# Input records
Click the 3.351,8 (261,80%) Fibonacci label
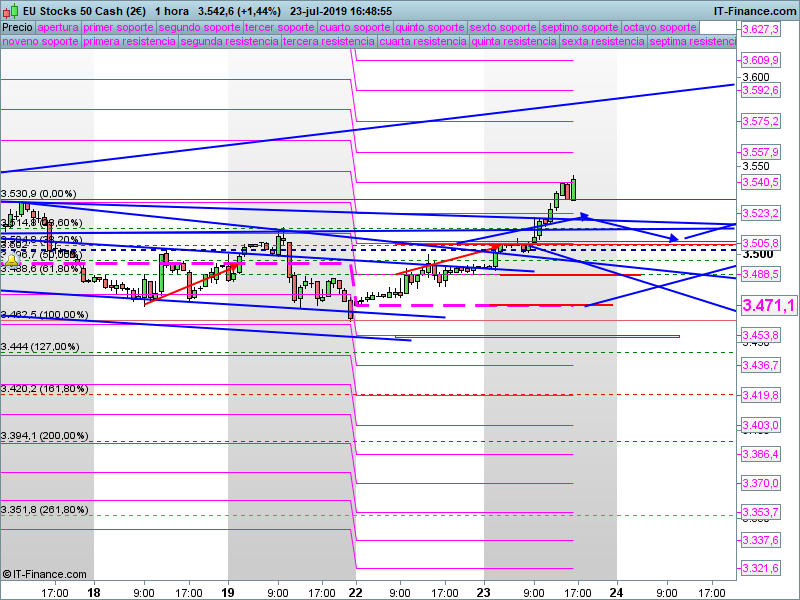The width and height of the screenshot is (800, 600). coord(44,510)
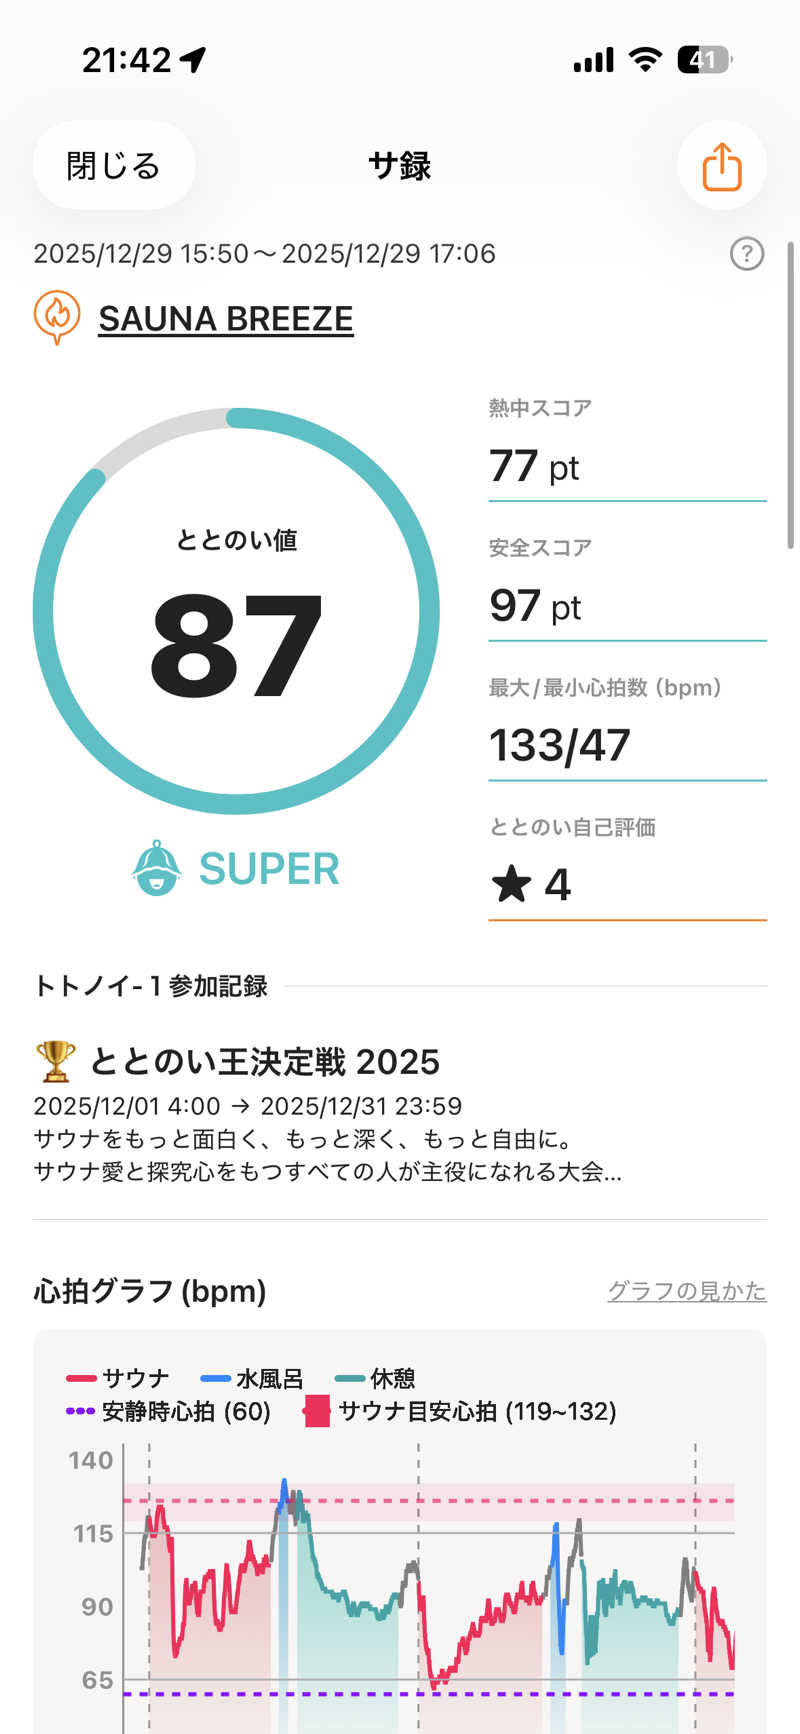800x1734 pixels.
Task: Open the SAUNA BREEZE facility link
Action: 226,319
---
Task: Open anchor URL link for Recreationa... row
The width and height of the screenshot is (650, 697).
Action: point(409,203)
---
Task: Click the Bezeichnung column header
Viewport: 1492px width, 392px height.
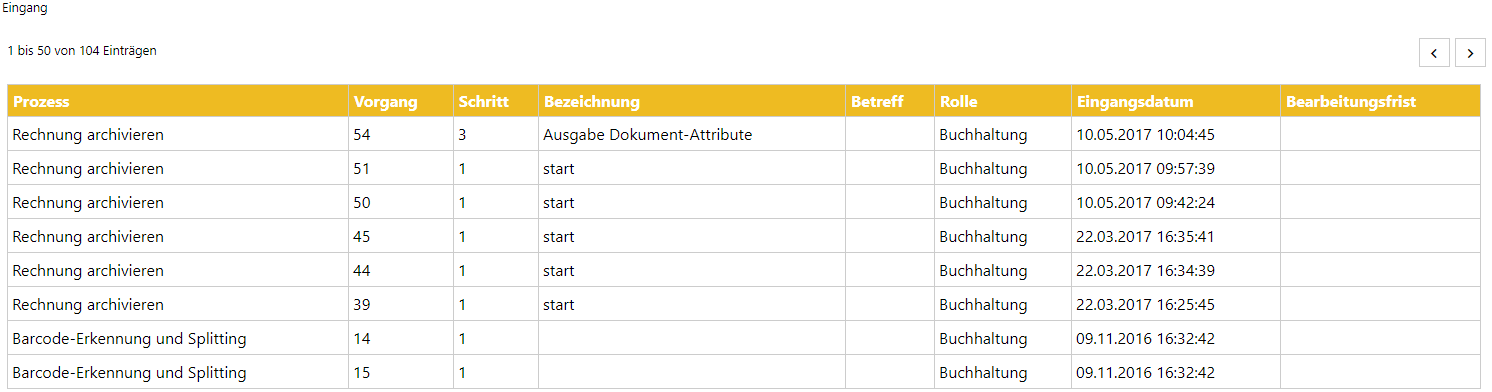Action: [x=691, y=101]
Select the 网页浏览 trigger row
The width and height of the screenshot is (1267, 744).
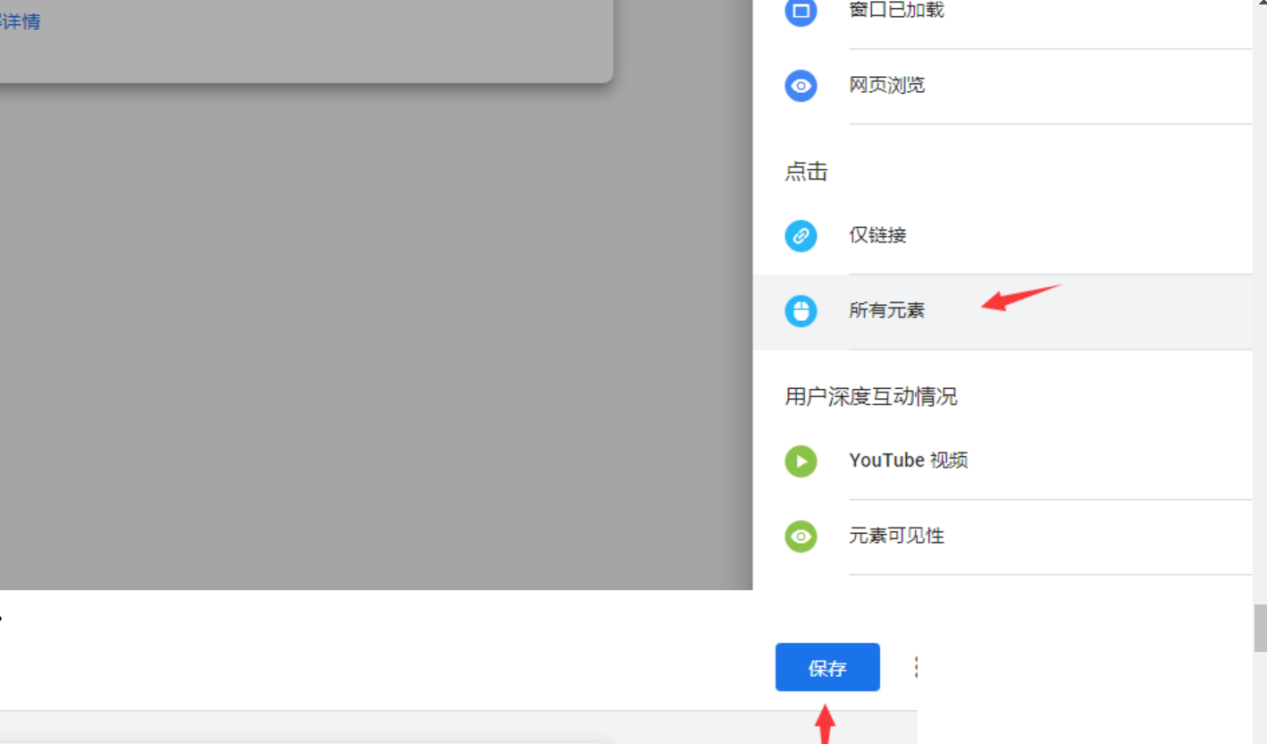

# What to produce
Your task is to copy only the lines above starting at the one containing "Task: Click the Bezeichnung column header" and ending at the one containing "The width and height of the screenshot is (1267, 744).". Copy them exactly, both ends included, and omit the pictures.

# Your response
Task: Click the Bezeichnung column header
Viewport: 1492px width, 392px height.
Action: [x=691, y=101]
Select the 网页浏览 trigger row
The width and height of the screenshot is (1267, 744).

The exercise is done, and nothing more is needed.